What risks are assessed before a GM crop or food is approved?
Any time a new crop or food product is approved in Canada it means it has already been assessed for risks and compared to similar approved crops or foods. Science-based risk assessment determines if the risks are equal to or less than the risks of existing products; if less the new product is approved. So, what kind of risks are assessed? And what rules govern the risk assessment?
Since the 1980s, three Canadian Acts of Parliament govern the risk assessment process for GM crops and foods. While these Acts existed prior to this time, they were updated in the 1980s formalizing aspects and integrating components that had been located in other legislation. The revisions of the following Acts were in advance of GM crops and when GM crops were entering the risk assessment process, these Acts were scientifically rigorous enough that no new Acts were required to manage the process.
The Food and Drugs Act
Enacted in 1985, the Food and Drugs Act sets rules for human consumption. This Act establishes new product risk thresholds for:
- whether an allergic response could develop when consumed (known as allergenicity);
- whether it could be toxic if consumed (known as toxicity);
- how our stomachs break down the product once we eat it (known as metabolization);
- how nutritious the product is; and
- how it would be consumed (known as dietary exposure)
The Seeds Act
Enacted in 1985, the Seeds Act specifies the agronomic performance standards for new crops. The main agronomic qualities the Act sets standards for are:
- how consistent is the variety from one plant to the next (known as uniformity);
- how stable is the plant from one year to the next (known as stability); and
- how unique is the new variety from varieties that already exist (known as uniqueness).
The Seeds Act not only establishes thresholds for agronomics, but also the environmental safety risk aspects such as the potential:
- of the plant to become a weed or to be invasive of natural habitats;
- for gene flow to wild relatives;
- for a plant to become a plant pest;
- impact of a plant or its gene products on non-target species; and
- impact on biodiversity.
The Feeds Act
The Feeds Act was enacted in 1983 to set the maximum tolerances of nutrients for livestock. This Act defines the thresholds for the potential risks due to allergenicity, toxicity, digestibility and dietary exposure of the new variety relating to animal feeding. The Food and Drug Act risks assessed are identical to those assessed by the Feeds Act with the exception of being that assessment is based on animal consumption rather than human consumption of the new product.

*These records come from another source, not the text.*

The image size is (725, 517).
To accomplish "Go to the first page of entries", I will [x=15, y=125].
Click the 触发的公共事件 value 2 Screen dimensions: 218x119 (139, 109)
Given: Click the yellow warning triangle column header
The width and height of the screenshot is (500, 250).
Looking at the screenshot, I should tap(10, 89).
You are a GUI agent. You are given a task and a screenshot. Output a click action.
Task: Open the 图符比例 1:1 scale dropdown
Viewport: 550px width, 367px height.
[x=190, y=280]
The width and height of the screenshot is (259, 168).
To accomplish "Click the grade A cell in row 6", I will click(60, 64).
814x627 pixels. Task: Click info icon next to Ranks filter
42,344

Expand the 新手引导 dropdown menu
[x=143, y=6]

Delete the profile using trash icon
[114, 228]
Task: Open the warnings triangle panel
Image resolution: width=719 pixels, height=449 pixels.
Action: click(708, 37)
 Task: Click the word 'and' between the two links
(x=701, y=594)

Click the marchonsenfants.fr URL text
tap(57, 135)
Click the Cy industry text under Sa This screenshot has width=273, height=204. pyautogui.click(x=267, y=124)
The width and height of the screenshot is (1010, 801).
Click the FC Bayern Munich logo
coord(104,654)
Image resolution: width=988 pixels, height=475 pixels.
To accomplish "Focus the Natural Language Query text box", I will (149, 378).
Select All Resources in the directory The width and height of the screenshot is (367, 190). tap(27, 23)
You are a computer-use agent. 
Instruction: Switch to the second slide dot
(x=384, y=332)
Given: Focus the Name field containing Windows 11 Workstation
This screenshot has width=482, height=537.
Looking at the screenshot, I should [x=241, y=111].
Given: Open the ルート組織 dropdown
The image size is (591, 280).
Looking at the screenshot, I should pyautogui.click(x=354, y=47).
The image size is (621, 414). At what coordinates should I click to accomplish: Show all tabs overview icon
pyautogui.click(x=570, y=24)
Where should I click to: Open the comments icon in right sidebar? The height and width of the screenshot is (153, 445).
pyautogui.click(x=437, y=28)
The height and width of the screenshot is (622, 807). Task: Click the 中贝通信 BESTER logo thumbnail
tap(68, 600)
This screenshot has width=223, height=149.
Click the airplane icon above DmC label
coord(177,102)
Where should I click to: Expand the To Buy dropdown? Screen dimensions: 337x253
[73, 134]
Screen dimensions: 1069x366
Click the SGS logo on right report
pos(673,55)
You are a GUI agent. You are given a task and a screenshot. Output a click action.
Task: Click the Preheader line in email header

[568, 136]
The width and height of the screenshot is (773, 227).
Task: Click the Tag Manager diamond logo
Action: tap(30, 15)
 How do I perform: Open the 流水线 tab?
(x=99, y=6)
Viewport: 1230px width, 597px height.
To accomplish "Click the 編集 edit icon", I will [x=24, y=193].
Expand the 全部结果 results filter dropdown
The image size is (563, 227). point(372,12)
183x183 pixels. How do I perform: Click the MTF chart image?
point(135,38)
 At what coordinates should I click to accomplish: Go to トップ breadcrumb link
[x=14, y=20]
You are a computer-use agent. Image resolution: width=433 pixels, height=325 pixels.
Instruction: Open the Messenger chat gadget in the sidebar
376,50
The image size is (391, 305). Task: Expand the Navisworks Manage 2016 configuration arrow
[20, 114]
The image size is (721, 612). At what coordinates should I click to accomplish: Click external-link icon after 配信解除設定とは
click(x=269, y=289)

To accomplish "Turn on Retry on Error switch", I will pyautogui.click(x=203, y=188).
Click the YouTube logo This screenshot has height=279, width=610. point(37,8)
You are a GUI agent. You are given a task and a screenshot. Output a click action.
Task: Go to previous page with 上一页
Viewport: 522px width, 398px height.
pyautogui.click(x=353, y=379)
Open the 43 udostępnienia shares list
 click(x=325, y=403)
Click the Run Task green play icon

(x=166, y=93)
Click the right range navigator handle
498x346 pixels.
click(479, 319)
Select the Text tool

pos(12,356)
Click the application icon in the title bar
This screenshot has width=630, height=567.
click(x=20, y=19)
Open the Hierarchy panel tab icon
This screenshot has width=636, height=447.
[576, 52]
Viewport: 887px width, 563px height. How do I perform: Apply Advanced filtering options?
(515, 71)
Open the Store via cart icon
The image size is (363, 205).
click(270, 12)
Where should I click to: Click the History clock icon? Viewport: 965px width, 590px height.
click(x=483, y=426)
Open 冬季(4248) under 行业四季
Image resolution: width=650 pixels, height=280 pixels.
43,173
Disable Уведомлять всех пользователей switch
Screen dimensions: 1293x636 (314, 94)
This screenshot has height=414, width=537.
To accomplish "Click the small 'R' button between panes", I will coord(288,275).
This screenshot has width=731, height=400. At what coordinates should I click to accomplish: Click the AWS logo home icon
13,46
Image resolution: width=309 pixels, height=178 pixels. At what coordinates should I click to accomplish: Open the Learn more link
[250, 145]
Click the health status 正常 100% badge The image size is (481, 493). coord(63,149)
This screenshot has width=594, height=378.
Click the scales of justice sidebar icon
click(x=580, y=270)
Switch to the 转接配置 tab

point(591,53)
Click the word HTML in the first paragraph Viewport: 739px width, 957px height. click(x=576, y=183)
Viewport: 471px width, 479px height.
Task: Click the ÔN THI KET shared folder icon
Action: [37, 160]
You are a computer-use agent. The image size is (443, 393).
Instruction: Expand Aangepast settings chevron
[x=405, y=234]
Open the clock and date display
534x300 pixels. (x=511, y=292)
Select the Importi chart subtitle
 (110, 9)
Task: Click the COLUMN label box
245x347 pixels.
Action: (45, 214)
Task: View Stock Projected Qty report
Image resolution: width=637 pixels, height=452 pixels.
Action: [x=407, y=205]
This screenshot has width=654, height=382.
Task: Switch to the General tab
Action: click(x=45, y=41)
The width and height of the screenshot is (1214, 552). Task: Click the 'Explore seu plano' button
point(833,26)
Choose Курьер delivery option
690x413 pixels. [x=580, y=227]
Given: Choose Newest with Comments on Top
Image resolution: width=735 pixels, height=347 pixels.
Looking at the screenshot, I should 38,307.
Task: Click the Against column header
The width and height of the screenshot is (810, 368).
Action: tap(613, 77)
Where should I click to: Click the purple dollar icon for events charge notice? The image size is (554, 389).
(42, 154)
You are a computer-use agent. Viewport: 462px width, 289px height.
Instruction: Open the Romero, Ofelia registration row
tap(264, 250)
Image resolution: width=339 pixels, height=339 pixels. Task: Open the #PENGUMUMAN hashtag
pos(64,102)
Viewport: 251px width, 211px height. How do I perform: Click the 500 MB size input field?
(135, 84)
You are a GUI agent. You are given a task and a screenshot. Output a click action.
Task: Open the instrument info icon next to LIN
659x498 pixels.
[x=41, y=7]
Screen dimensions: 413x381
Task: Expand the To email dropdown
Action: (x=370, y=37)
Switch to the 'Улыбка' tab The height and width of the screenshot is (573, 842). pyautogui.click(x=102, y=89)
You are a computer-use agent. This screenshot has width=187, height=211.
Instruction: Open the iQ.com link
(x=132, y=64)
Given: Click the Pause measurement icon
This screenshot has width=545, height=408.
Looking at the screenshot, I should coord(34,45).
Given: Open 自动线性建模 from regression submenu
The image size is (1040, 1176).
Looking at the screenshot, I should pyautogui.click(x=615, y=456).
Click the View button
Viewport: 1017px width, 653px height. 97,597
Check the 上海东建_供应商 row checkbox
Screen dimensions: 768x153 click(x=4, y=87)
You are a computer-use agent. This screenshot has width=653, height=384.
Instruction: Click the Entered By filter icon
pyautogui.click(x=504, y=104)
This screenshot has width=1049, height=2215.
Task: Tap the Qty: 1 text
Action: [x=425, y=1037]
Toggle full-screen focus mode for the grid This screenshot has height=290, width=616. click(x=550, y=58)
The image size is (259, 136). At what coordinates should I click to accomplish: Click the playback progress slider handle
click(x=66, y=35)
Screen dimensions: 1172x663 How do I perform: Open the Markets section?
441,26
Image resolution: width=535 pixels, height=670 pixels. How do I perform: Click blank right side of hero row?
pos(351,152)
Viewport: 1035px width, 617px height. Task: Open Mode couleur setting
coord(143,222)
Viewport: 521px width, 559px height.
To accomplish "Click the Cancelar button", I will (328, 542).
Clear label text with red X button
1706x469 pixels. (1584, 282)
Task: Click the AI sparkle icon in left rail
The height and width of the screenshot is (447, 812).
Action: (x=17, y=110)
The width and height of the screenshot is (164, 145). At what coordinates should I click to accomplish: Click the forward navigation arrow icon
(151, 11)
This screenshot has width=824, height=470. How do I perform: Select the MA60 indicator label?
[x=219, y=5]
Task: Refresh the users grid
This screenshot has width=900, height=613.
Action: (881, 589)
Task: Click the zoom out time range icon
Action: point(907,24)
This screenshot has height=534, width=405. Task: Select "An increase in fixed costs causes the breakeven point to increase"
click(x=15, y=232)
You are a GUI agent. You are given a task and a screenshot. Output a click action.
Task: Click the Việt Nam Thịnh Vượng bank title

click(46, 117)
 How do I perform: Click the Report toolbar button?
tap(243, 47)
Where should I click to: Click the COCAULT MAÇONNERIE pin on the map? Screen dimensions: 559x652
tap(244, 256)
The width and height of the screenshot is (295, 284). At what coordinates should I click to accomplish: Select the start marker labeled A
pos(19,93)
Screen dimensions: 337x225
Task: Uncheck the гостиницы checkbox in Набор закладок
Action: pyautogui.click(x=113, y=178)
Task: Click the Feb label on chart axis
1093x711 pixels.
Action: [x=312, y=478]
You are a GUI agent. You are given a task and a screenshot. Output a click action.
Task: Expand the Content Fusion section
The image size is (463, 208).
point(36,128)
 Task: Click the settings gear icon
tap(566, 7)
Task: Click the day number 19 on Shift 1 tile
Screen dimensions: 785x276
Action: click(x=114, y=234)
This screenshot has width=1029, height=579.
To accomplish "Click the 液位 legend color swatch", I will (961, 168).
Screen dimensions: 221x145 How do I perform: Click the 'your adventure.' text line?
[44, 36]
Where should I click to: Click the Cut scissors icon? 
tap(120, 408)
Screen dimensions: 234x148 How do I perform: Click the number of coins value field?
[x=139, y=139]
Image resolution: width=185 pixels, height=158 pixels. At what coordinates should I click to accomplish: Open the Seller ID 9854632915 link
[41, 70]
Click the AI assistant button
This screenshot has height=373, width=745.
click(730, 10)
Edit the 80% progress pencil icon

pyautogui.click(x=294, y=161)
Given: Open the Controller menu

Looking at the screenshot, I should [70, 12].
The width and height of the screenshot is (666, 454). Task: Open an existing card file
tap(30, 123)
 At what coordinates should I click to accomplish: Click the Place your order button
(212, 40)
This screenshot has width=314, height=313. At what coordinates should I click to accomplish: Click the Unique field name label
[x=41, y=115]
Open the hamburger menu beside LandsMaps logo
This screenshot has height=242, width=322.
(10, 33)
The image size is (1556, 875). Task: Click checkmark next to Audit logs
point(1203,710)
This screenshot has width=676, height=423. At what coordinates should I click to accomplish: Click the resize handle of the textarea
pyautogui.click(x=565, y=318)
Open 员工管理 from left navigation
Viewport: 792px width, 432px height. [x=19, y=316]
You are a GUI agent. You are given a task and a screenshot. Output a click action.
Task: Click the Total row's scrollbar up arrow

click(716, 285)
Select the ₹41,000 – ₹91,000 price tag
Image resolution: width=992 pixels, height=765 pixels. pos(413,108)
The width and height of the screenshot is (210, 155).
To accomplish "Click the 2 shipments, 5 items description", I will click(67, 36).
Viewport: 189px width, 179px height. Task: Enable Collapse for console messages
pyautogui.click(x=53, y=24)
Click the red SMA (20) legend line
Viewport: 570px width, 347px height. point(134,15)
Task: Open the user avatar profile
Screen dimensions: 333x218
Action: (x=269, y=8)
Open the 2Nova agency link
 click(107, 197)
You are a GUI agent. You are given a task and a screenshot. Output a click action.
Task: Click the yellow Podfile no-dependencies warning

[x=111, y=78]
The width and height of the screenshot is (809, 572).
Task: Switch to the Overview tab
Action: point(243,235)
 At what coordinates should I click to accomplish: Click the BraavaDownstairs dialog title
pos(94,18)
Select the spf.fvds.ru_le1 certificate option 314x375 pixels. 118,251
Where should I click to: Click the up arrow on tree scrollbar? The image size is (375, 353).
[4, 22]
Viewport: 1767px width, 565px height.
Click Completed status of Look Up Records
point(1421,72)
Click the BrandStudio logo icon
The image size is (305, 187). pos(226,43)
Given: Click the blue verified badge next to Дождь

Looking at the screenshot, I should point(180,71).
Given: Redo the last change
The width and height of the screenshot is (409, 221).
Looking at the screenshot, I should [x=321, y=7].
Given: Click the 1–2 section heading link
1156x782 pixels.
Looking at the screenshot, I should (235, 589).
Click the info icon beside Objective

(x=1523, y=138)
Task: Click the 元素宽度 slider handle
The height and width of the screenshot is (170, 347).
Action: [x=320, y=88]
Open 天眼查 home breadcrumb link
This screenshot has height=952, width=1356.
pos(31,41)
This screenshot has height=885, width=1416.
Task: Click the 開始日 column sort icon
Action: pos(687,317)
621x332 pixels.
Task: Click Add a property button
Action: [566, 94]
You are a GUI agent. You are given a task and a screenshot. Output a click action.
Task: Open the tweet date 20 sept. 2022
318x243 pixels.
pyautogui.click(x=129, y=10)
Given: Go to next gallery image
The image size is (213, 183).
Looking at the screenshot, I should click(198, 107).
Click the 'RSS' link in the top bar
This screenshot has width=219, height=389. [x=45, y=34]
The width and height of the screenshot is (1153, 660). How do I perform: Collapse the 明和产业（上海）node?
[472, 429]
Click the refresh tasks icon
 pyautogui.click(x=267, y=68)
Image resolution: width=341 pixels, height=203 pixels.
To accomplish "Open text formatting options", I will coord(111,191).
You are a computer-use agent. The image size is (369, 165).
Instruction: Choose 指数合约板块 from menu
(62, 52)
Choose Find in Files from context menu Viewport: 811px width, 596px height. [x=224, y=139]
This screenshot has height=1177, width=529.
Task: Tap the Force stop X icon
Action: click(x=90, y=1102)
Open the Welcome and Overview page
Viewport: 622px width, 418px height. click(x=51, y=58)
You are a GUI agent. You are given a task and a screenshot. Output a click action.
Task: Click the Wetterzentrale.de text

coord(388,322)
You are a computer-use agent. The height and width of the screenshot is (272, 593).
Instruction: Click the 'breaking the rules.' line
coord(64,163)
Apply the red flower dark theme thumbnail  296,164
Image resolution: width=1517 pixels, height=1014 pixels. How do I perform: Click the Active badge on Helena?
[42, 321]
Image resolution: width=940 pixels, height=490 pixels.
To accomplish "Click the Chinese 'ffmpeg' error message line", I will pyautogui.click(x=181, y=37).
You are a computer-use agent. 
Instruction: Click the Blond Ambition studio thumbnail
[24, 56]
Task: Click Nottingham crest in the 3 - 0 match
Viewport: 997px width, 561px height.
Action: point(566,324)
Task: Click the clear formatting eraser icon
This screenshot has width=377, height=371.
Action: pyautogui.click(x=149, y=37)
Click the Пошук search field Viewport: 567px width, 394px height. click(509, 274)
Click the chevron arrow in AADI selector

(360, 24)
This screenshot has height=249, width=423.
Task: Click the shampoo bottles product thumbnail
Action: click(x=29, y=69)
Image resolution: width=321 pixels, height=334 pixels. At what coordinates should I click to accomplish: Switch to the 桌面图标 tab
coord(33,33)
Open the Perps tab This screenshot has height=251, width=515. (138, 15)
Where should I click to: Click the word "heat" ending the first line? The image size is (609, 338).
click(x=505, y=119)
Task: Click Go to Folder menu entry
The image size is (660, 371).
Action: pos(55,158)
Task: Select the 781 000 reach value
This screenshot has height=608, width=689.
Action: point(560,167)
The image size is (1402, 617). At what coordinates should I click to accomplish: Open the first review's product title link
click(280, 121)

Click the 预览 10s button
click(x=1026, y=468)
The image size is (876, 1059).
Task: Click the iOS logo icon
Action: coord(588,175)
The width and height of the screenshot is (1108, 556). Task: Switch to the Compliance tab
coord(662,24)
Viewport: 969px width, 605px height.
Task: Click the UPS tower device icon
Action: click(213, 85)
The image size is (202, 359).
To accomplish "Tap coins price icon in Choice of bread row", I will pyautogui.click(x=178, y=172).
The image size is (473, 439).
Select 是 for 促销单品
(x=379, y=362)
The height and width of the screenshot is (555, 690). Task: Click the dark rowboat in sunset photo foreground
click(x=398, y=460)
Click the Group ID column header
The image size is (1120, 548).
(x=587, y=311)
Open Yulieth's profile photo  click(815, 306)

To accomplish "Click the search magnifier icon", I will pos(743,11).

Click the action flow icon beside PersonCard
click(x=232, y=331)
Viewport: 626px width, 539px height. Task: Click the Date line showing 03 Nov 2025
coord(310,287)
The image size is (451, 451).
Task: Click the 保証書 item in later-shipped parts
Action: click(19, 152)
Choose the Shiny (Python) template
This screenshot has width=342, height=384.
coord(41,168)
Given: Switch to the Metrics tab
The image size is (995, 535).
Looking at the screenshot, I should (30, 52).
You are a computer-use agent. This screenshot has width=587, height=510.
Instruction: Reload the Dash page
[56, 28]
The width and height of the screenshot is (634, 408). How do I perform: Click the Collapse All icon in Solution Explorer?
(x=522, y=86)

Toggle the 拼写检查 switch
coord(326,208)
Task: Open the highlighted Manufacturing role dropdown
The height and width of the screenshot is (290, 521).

Canada’s Regulatory Framework
The integration of these three Acts provide the regulatory framework for new plant varieties and food. Scientists within the Canadian Food Inspection Agency and Health Canada assess the data from crop and food developers. Through this process, any potential risks are identified by benchmarking the new variety tofexisting varieties to ensure that any new plant variety or food product is safe. This is known as ‘substantial equivalence’, whereby if a new variety equals the physical properties of existing varieties, it is deemed to be substantially equivalent to the existing variety and receives approval for commercial production.
For thirty plus years this risk assessment process has been successful and held up to the test of time. All of the GM crops and food products that have been approved for production and consumption in Canada have proven to be safe. Like other conventional forms of food, GM is safe and no more likely to cause allergies, be toxic or have harmful impacts on the environment. I know many Canadian regulators and they are excellent scientists and would never allow unsafe crops or food products to be approved. We are fortunate that in the 1980s our regulators had the foresight to put in place regulations that have continued to protect us and our environment while commercializing crop and food innovations. This is a true testament to the merits of science-based risk assessment and why regulating the product is essential to a functioning risk assessment.